Cuando había venido a Azkaban la primera vez, había estado determinado a mantener su dignidad. Que te dieran por el culo de una manera digna, de cualquier forma, era más fácil de decir que de hacer. Por otra parte, su celda ya no se parecía a la casa de Snape o siquiera al redil de los elfos domésticos de Malfoy Manor. Era una bien iluminada, acogedora habitación con una pequeña estantería de libros y una bandeja de frutas en un armario en la cabecera. Cada cosa le había costado algo a Draco —una mamada, una paja, un polvo—. A Davies le gustaba llamarlo "rogerar" y se reía con entusiasmo cada vez que lo decía.
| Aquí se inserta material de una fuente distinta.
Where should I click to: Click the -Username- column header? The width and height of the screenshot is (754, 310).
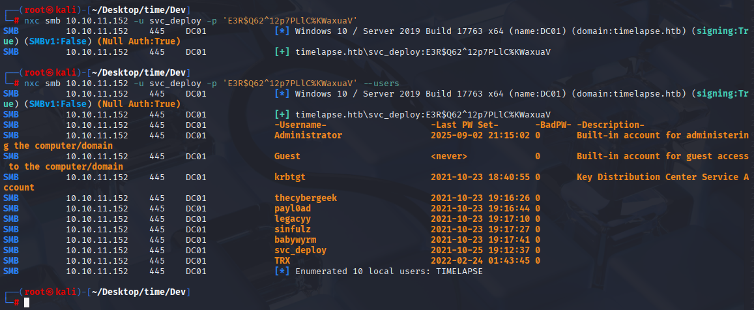click(300, 125)
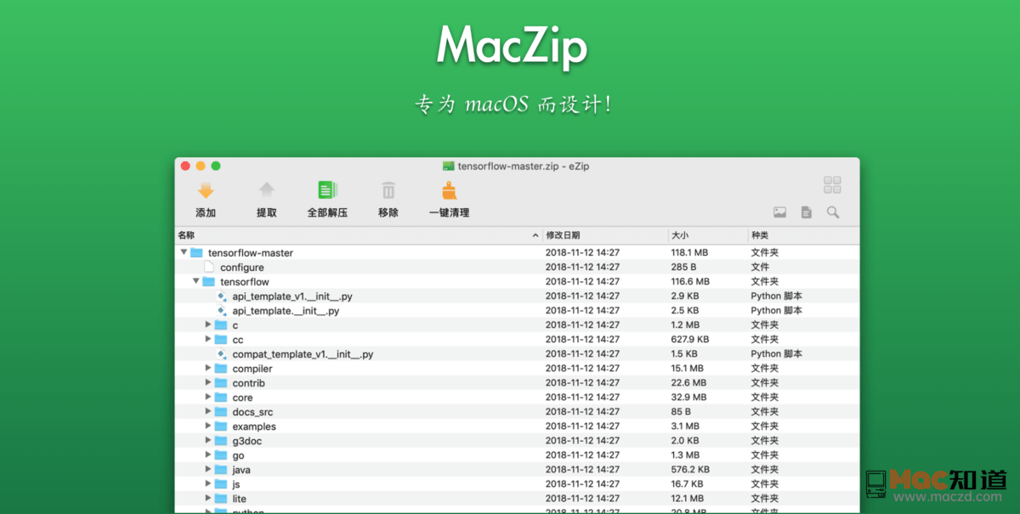This screenshot has height=514, width=1020.
Task: Toggle the grid view layout icon
Action: pos(831,184)
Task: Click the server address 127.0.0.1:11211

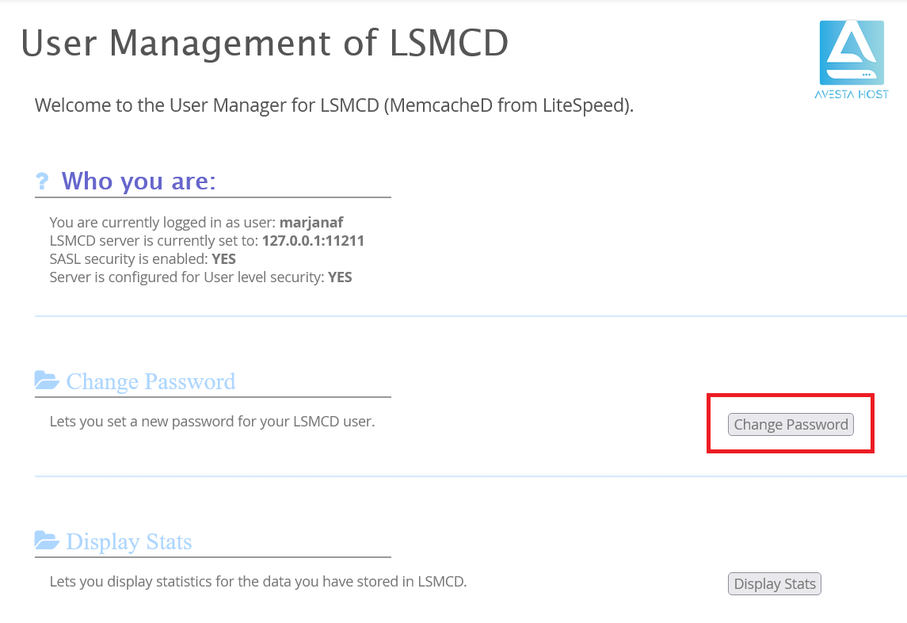Action: (x=313, y=241)
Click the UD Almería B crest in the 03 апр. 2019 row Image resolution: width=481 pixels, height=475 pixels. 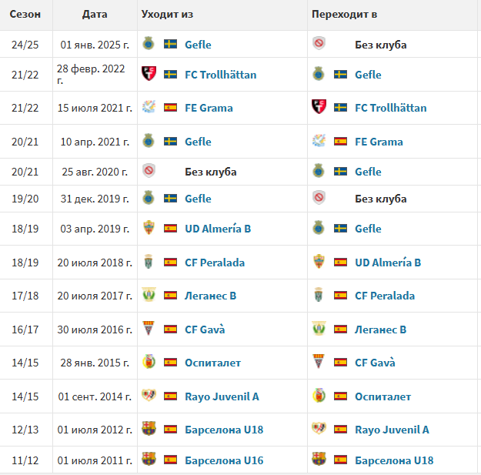(x=149, y=228)
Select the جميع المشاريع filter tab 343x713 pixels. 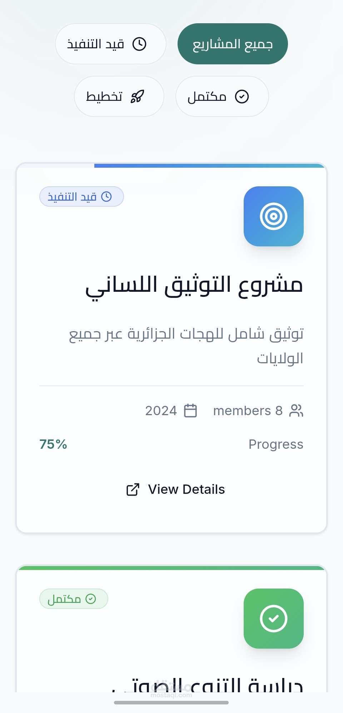pyautogui.click(x=233, y=44)
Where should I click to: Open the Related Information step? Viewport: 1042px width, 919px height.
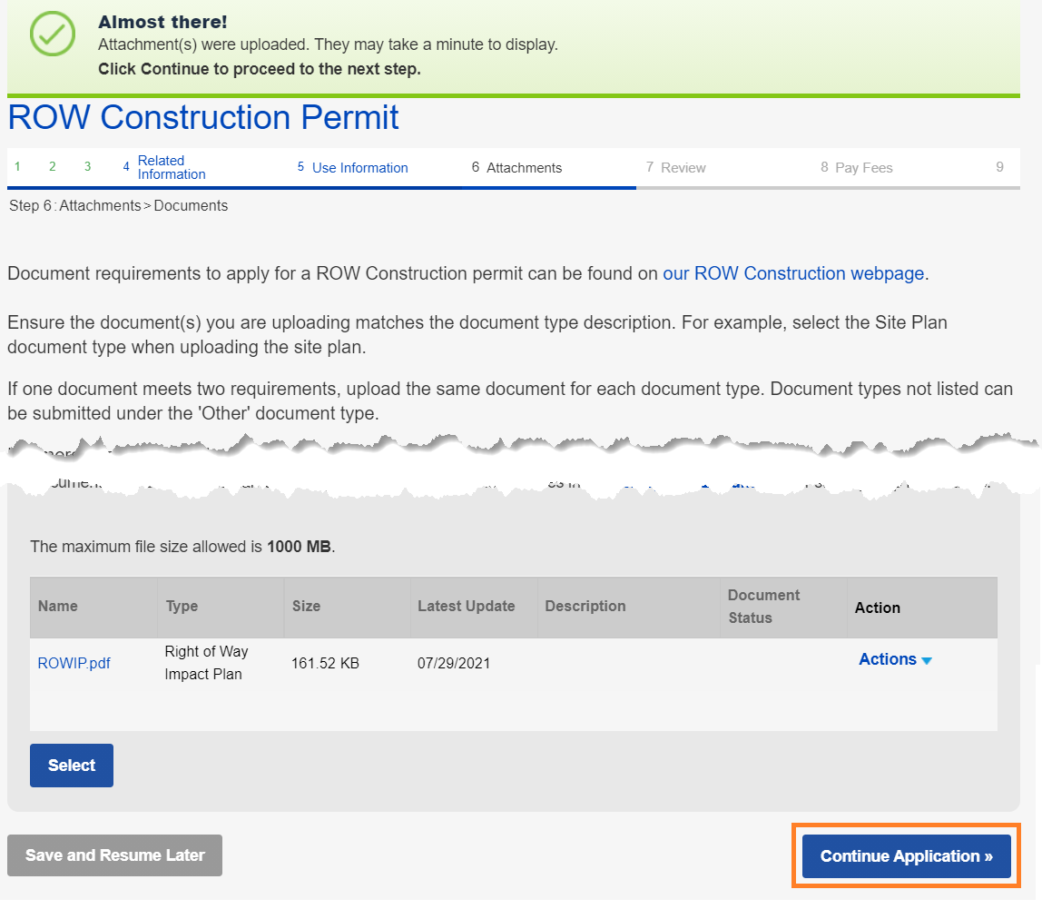click(x=171, y=167)
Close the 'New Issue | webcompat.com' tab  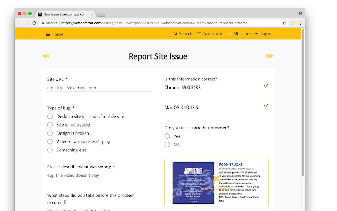[92, 14]
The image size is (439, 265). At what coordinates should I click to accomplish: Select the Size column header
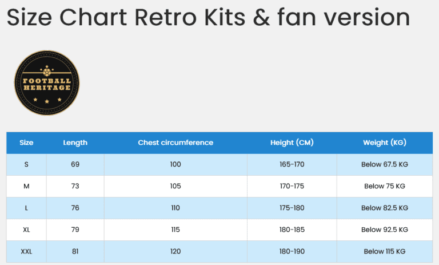(x=26, y=143)

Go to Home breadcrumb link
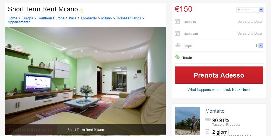(x=13, y=18)
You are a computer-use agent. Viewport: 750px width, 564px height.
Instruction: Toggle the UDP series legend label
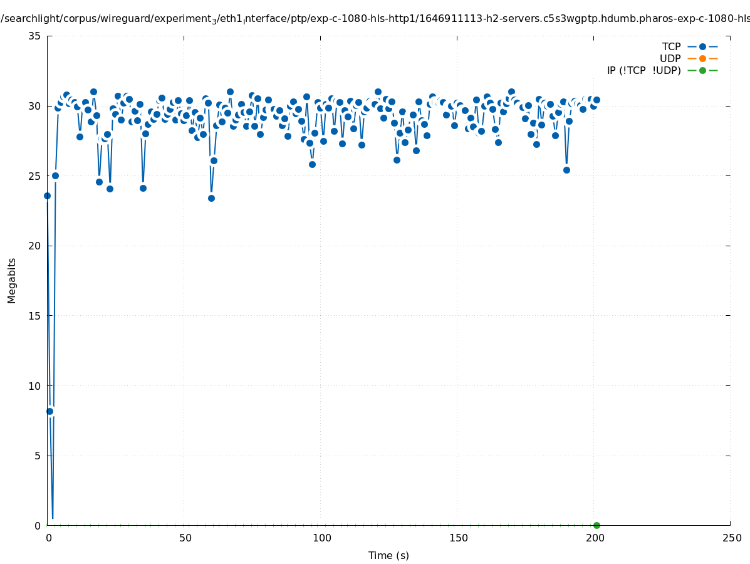(x=670, y=58)
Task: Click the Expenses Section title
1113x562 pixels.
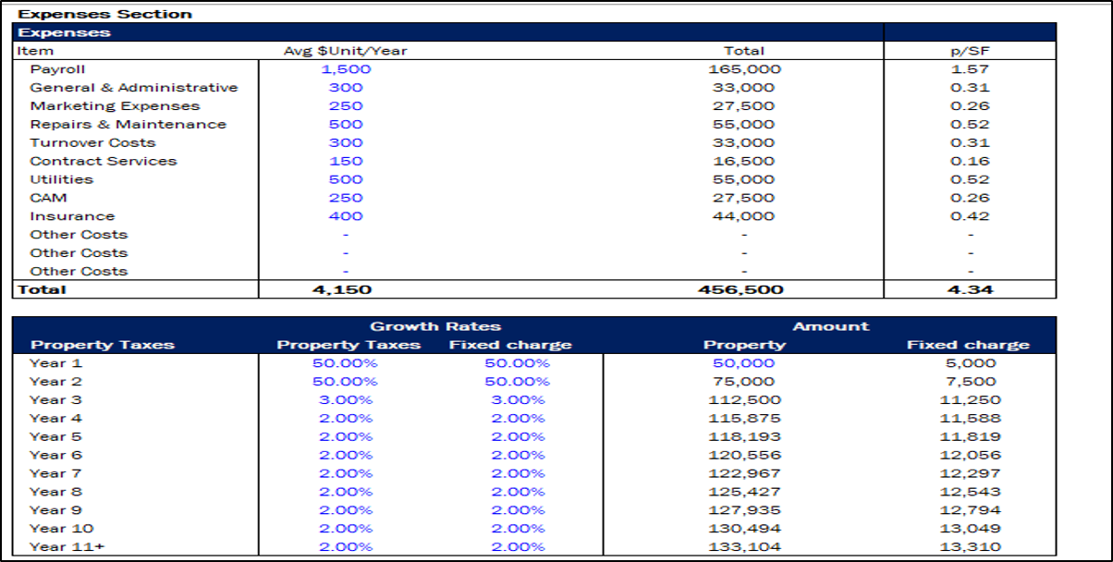Action: [105, 14]
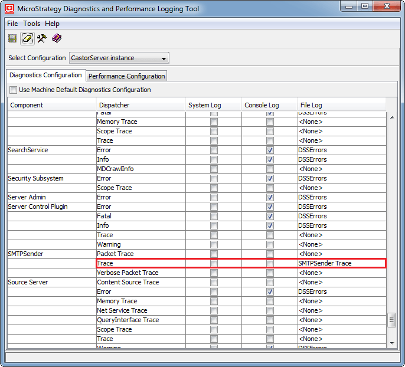Viewport: 405px width, 367px height.
Task: Switch to the Performance Configuration tab
Action: (x=127, y=76)
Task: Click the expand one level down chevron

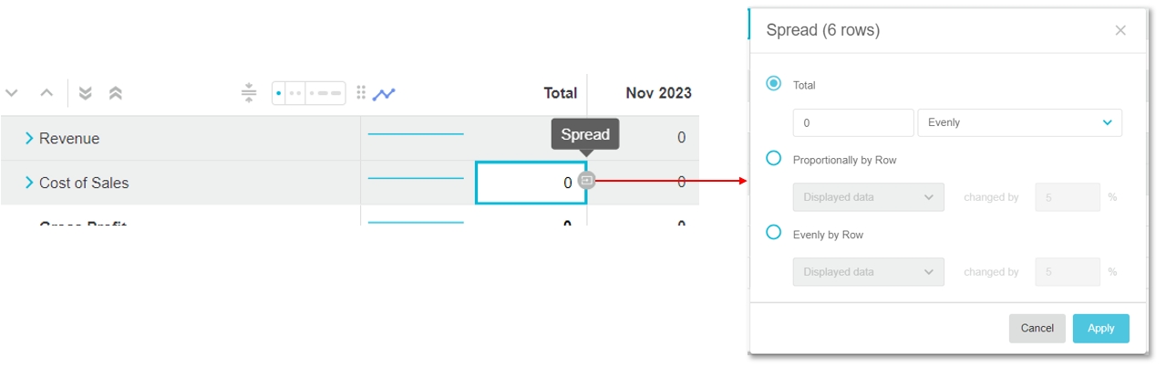Action: tap(12, 93)
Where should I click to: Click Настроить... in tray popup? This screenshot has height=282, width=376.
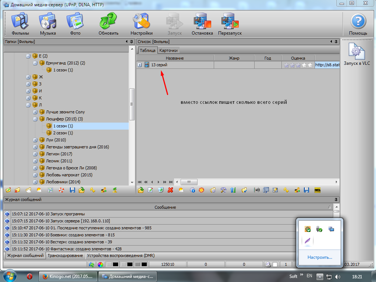tap(320, 257)
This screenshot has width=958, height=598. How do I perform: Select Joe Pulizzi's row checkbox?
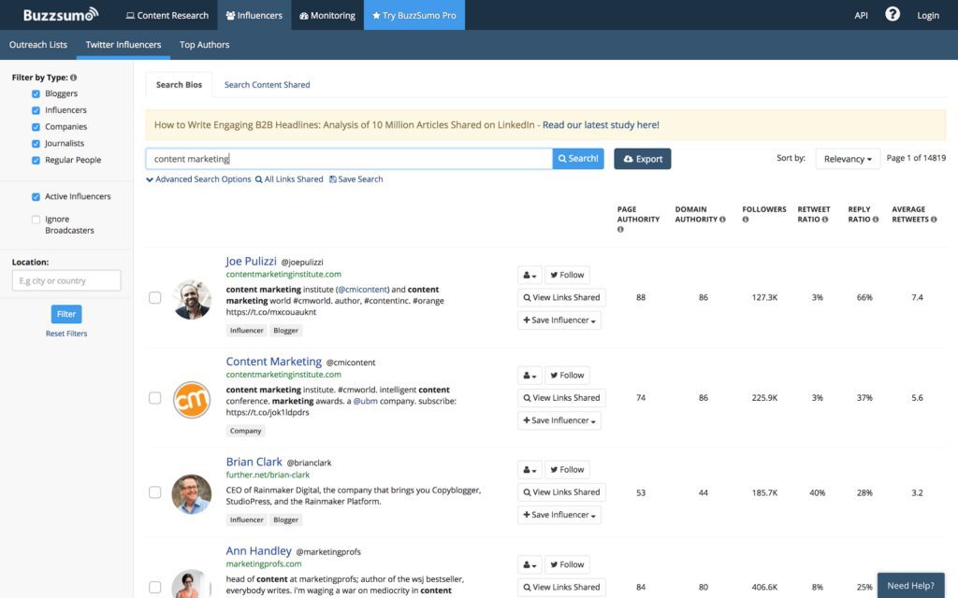tap(154, 299)
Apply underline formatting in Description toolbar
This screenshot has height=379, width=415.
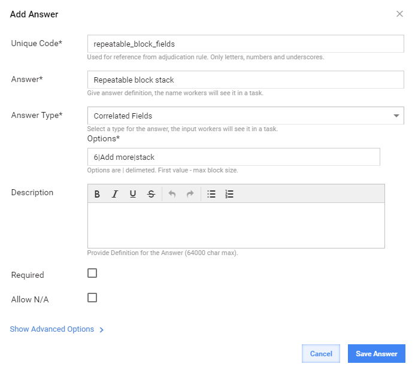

Al principio, Draco había odiado a Davies, casi tanto como odiaba a Potter. Con el tiempo, sin embargo, Draco admitió para sí mismo que Davies no le había forzado a nada. Sus toques nunca eran rudos, y había hecho que Draco se corriera la mayoría de las veces —lo que sea que fuera, no era violación. Draco había estado tres días comiendo el pan duro y el queso rancio cuando finalmente había dicho el nombre de Davies y había accedido a echar un polvo a cambio de una cena decente.

Si había querido abandonar la prisión con su dignidad intacta, todo lo que habría tenido que hacer habría sido seguir comiendo lo que le daban. Semejantes heroicidades, no obstante, eran para los Gryffindors. Draco estaba demasiado acostumbrado a la comodidad para negarse algo a sí mismo cuando tenía una manera de conseguirlo. Cierto era, eso le hacía una puta. Draco cogió una mandarina de la bandeja de frutas y comenzó a pelarla. Prefería ser una puta durante un año que morir de malnutrición o hipotermia.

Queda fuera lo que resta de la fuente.